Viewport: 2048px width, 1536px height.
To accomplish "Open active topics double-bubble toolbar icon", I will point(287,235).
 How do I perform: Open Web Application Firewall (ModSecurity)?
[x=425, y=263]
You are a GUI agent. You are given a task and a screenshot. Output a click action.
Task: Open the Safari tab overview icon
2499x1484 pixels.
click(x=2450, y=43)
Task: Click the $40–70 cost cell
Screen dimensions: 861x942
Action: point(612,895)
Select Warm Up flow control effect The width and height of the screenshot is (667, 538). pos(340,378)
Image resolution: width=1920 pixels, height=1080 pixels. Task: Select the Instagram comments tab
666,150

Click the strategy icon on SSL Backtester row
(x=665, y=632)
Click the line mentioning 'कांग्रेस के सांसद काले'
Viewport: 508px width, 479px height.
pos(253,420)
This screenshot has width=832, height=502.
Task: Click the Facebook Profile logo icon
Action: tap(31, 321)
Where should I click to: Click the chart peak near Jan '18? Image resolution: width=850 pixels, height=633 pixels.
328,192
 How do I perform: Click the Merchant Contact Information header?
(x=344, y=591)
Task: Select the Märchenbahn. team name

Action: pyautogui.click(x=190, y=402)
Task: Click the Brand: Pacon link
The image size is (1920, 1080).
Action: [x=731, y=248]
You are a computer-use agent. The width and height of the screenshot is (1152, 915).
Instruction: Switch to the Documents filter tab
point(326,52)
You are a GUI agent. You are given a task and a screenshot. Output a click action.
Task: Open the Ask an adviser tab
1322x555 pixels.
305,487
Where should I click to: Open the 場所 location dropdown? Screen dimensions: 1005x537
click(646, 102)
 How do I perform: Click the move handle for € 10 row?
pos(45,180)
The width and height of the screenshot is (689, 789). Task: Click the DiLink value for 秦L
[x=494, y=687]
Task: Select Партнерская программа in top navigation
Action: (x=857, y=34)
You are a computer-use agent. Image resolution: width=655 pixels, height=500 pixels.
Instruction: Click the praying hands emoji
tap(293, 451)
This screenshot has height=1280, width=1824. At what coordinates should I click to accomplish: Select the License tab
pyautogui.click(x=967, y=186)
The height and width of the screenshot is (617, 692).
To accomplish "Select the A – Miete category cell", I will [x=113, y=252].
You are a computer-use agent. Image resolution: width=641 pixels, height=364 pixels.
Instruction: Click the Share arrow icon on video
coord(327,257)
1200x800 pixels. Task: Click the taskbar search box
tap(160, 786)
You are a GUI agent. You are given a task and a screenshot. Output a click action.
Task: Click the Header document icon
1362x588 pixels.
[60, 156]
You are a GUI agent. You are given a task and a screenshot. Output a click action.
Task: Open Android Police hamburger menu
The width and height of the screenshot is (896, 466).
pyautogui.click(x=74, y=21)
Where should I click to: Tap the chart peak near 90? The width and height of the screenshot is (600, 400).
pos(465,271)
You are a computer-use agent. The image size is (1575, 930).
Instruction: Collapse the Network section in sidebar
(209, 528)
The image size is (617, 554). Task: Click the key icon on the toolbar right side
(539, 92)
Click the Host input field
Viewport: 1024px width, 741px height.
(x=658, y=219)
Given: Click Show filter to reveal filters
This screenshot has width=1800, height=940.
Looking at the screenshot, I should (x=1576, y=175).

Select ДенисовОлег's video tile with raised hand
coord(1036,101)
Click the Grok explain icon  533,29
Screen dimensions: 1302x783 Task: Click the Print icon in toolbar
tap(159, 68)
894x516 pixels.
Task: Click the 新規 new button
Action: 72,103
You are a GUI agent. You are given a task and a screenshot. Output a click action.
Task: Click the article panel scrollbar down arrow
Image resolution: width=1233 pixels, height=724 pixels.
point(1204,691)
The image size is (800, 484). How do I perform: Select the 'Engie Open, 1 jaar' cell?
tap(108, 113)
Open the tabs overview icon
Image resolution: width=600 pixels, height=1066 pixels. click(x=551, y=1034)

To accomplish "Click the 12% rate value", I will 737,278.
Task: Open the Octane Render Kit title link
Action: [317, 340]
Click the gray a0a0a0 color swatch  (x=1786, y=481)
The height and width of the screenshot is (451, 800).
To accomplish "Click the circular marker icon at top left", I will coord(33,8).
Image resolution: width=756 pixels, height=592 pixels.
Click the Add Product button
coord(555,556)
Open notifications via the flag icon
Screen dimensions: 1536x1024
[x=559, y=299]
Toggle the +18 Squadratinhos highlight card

+ + + +

#### [DIRECTIVE]
Copy the lines between the one holding "Open the tabs overview icon" and the one holding "coord(555,556)", inclusive, reproducing each without any change.

#### [ANSWER FOR THE TASK]
Open the tabs overview icon
Image resolution: width=600 pixels, height=1066 pixels. click(x=551, y=1034)

To accomplish "Click the 12% rate value", I will 737,278.
Task: Open the Octane Render Kit title link
Action: [317, 340]
Click the gray a0a0a0 color swatch  (x=1786, y=481)
The height and width of the screenshot is (451, 800).
To accomplish "Click the circular marker icon at top left", I will coord(33,8).
Image resolution: width=756 pixels, height=592 pixels.
Click the Add Product button
coord(555,556)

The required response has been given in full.